Nas imediações do Refúgio do Rio Bonito as cores e os cheiros são diferentes. A altitude torna o ar mais límpido – a pousada fica a 850 metros. As chuvas abundantes que chegam em vagas do litoral no “Inverno” austral criam nas montanhas uma amostra da floresta luxuriante dos trópicos. Por toda a serra abundam pequenos hotéis de montanha, que servem de base para longas caminhadas ou para experiências radicais nas oito cachoeiras da zona. A do Vale da Noiva fica a pouco menos de dez quilómetros, após uma estrada de curvas apertadas que se cola ao dorso das montanhas abertas a horizontes infindáveis de verde intenso. É um dos lugares mais populares da região.

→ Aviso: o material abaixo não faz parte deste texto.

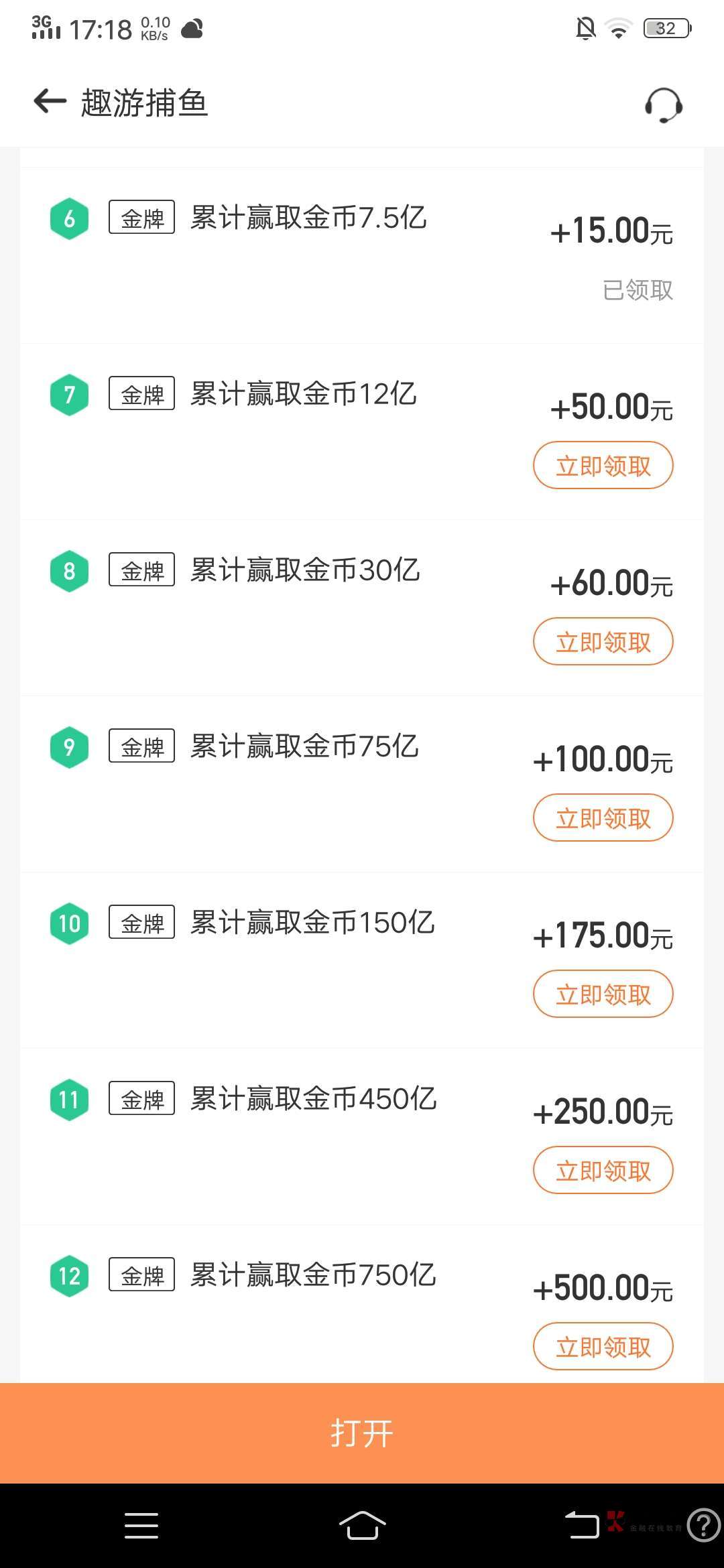Tap the question mark help icon
This screenshot has width=724, height=1568.
point(704,1526)
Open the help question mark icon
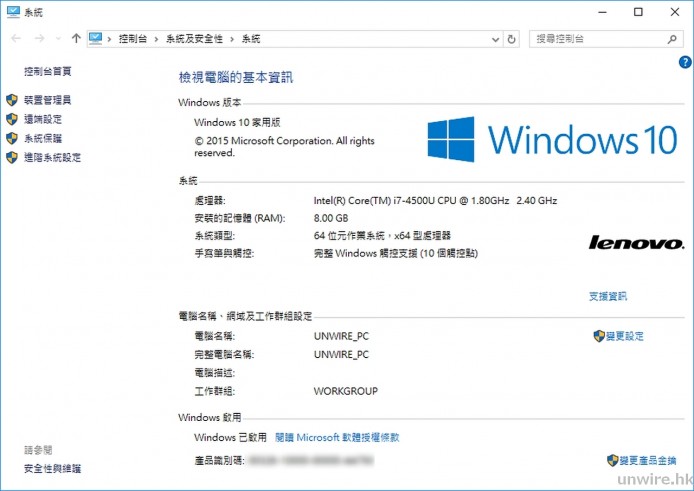This screenshot has width=694, height=491. [x=685, y=62]
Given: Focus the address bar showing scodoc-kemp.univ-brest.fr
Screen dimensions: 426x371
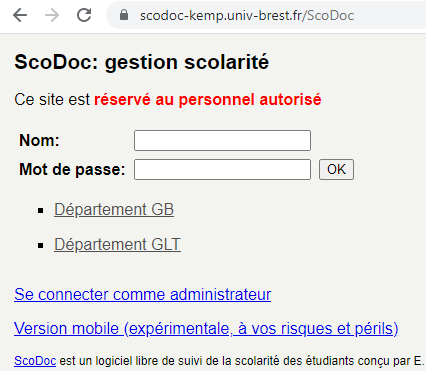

Por cinco reais (1.2 euros, ao câmbio actual) pode-se entrar no Vale da Noiva e descobrir um lugar fascinante.
As árvores que crescem ao lado de uma ribeira acidentada que antecipa a queda de água (copaíbas, imbaúbas, jaqueiras) criam uma sombra impenetrável. O calor, ainda assim, é intenso e húmido, tropical, bem diferente do ar fresco que deixáramos no refúgio poucos minutos antes. Ao longo da ribeira há jactos de água para massagens, pequenos açudes para crianças, um bar com cerveja estupidamente gelada (um dos maiores contributos do Brasil para a civilização moderna) e uma pequena cabana já junto da cachoeira onde os mais ousados se preparam para travessias do vale em rapel ou para a descida dos 35 metros da queda de água seguros por fios (e ajudados por auxiliares experientes). Um lugar lindíssimo, que vale por si só, com ou sem os desafios dos desportos radicais.
O Carnaval dos Papangus
Em Bezerros, uns 70 quilómetros a Norte da serra de Bonito, a paisagem cruza os elementos luxuriantes da Mata com a semiaridez do Agreste. A cidade pouco teria de recomendável se não fosse um importante centro de artesanato e se não conservasse uma interessante tradição do Carnaval – os Papangus, máscaras trabalhadas durante o ano pelos seus moradores, que são exibidas num dos dias da semana dos festejos e que tornam Bezerros numa ousada tentativa de réplica do Carnaval de Veneza. Em Bezerros há ainda outra importante atracção: a Serra Negra, que se ergue no final da cidade e a protege dos ventos secos que vêm do coração do continente. A subida à serra faz-se por uma estrada de paralelo, íngreme, com um ou dois momentos de particular emoção (curvas fechadíssimas em rampas quase a pique). Faz-se bem.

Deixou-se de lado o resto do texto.